Notably, Black and Hispanic dually eligible beneficiaries had higher odds of enrolling in integrated care programs than white beneficiaries, which is an important finding that may help address health disparities.

Finally, geography limits access, since only some states have access to integrated care models like the PACE program, MMPs, and FIDE-SNPs.

Q: What high-level takeaways from this research are most relevant for policymakers across the country?

A: One of the most important questions has to be: how do we make integrated plans available as an option for dually eligible individuals everywhere? It's a pretty complicated issue, because both federal and state level coordination is needed to make these plans accessible. Medicaid rules and regulations are predominantly set at the state level. There's a lot of interest in figuring out how to increase support to states that are interested in expanding access to integrated care programs.

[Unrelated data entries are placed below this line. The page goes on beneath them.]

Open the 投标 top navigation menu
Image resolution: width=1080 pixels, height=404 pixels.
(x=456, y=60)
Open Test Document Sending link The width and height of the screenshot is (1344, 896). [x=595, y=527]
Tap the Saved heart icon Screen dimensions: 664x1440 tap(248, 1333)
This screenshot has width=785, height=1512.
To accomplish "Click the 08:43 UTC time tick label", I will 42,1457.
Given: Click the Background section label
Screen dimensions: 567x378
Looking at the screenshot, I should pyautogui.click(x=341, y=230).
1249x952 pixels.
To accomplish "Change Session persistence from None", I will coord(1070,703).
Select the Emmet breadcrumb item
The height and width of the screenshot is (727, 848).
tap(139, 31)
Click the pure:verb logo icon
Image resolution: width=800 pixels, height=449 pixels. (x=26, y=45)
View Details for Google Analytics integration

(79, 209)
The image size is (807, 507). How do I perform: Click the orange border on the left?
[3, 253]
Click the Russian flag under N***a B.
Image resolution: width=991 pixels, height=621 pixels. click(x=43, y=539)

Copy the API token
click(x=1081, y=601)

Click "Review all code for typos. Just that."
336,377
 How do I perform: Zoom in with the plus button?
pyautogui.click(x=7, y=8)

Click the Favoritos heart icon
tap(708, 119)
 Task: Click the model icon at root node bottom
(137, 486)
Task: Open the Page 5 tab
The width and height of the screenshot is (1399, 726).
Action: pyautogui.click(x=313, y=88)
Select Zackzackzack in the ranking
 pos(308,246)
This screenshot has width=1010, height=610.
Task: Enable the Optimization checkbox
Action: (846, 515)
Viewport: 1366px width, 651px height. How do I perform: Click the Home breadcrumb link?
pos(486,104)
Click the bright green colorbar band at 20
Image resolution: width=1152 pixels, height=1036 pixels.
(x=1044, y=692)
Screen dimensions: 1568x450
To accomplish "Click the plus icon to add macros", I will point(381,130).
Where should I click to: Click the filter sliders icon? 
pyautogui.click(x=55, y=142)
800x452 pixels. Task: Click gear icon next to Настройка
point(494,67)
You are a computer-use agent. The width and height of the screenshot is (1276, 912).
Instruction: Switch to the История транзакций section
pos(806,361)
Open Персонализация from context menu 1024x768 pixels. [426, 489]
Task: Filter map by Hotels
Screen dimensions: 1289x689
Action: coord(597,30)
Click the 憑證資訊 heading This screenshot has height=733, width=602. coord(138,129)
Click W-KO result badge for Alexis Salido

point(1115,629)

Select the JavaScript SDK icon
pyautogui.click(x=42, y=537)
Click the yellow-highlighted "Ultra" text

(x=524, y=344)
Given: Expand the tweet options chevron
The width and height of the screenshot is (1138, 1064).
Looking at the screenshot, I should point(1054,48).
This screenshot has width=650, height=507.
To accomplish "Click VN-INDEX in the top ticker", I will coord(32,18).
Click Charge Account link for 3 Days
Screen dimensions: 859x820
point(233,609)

A second issue is that there are a lot of threats to integrated care currently in the form of, for example, non-conventional, non-integrated MA plans, also referred to as “lookalike” plans. I recently co-authored a study published in Health Affairs showing one in three dually eligible individuals who enrolled into look-alike plans were previously enrolled in more integrated models in other words, they’re taking them away. This growth in non-integrated models is part of the reason why so few dually eligible individuals are enrolled in integrated care programs. In an effort to curb enrollment into these lookalike plans, CMS recently introduced a policy to eliminate enrollment into certain lookalike plans, but our data suggest that these efforts may not be enough. Fortunately, there are ongoing discussions and proposed regulation about being much more aggressive at eliminating the growth of non-integrated plans.

The third thing that's a major issue is the lack of data availability that can help us ask better questions and conduct better studies about if these programs work and who they work for. We've been talking about dually eligible individuals as if it's one homogeneous group, but they are not. They’re a very heterogeneous population with complex multimorbidity and not every program is going to be a good fit for individuals within this group. Identifying which program is effective for whom depends on the context and on the person's needs, so we need better data to help guide these decisions. Most of the data out there does not look at subgroups of dually eligible individuals.

One example of a promising potential change is that CMS is currently considering taking action to improve quality reporting at the plan level, rather than just the contract level.  I think with more time, the data, and in turn, the studies will get better.